Yendo al inicio, entonces: ¿Estaba en lo cierto aquel tuitero negacionista que cree haber demostrado la falsedad de un test de antígenos abriéndolo como una nuez y encontrando un vacío? Podríamos decir que es su propio vacío el que paradójicamente ha venido a encontrar, y lo ha llenado rápidamente de certeza, para taponar ese vacío. Lo que no arreglará nunca el método científico es nuestra particular relación con la certeza y la incertidumbre.  Por supuesto, ni todos los negacionistas son paranoicos ni todos lo neuróticos se apoyan en el razonamiento científico, pero de forma esquemática podríamos decir que es esperable que una parte de la población prefiera funcionar de forma, digamos, paranoica, y quiera mostrar, con feroz ánimo litigante, las pruebas de un engaño masivo, reservándose siempre el papel de testigos privilegiados de una verdad revelada. De la misma forma, otra parte de la población funcionará de un modo neurótico, tratando de encontrar asidero a sus miedos y dudas invocando a un Otro que determine, de una vez por todas, la verdad. Cuando se oye decir: “Los científicos dicen esto o aquello”, se concibe la ciencia como un discurso único, que presenta ya cristalizadas una serie de certezas inamovibles y plenamente consensuadas, cuando es más bien un conjunto heterogéneo de voces que intentan dar la mejor explicación posible a una serie de fenómenos complejos. La ciencia, en definitiva, forma parte del delirio generalizado de los seres hablantes. Trata de hacer existir al Otro simbólico que, como dice Gil Caroz, sirve para “resguardar al sujeto de lo que hay de insoportable en lo real”3.

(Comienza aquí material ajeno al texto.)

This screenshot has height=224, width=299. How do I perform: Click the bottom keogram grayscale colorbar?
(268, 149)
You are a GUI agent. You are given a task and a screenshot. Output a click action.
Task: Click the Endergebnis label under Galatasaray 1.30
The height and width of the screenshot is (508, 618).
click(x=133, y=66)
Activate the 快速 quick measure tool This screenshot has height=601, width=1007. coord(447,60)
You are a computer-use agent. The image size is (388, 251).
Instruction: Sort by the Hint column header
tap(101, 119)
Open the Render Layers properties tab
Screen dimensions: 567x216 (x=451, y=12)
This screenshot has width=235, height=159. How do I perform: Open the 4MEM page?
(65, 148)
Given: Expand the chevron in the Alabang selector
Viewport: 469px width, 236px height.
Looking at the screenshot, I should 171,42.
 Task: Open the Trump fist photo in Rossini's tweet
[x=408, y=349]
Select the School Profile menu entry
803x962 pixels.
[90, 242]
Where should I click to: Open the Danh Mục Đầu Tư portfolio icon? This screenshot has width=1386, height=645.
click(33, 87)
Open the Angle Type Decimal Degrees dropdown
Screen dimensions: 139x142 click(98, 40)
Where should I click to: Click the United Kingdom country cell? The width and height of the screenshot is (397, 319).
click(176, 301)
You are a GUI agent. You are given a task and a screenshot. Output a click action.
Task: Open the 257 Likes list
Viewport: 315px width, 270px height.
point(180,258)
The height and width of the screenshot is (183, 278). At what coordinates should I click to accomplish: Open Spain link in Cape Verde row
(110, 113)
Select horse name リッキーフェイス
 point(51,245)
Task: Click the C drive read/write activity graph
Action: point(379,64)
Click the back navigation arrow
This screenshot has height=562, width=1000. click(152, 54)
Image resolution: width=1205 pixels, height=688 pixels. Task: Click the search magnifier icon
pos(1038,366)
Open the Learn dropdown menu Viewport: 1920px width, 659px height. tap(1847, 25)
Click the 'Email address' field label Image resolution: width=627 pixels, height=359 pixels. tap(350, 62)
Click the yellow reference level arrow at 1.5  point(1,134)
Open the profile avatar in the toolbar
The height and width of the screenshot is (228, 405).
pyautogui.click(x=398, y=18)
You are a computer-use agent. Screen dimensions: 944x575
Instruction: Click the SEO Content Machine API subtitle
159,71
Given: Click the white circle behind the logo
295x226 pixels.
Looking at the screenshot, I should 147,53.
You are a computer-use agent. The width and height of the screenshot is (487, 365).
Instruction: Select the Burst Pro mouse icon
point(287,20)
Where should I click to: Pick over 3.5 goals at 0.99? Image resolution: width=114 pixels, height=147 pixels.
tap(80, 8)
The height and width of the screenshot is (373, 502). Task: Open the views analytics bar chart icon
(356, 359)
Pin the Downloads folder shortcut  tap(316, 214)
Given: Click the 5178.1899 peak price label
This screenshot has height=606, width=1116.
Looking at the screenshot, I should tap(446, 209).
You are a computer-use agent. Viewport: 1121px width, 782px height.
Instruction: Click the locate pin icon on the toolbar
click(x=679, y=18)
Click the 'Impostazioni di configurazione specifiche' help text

La diferencia es que, mientras el psicótico, como señala Caroz, distingue la presencia extranjera del Otro que habla a través de él, el neurótico mantiene la ilusión de que es él el que habla, salvo que reconozca el inconsciente.

La plena certeza, la certeza frente a la que no cabe duda, parece casi una experiencia exclusiva de la psicosis. Frente a ello, la neurosis se presenta siempre como un sujeto dividido, buscando en el Otro una respuesta sobre sí mismo. Porque, en última instancia, no hay certeza para todos ni ciencia que obture para siempre nuestro vacío de saber. Todo el mundo, en definitiva, vive en la locura generalizada del lenguaje, cada cual de la forma que puede. Si seguimos sosteniendo la causa del psicoanálisis es porque creemos que saber arreglárselas con el síntoma es la buena manera, la mejor de las posibles, de ese imposible que es hacer con lo real.

 

Notas:

  1. Caroz, Gil. “El grado cero de la locura”. Argumentos, 2023.
  2. Kuhn, Thomas S. La estructura de las revoluciones científicas. Fondo de Cultura Económica de Argentina, S. A. Suipacha 617, 1008 Buenos Aires, Argentina (1988).
  3. Caroz, Gil. “El grado cero de la locura”. Op.cit.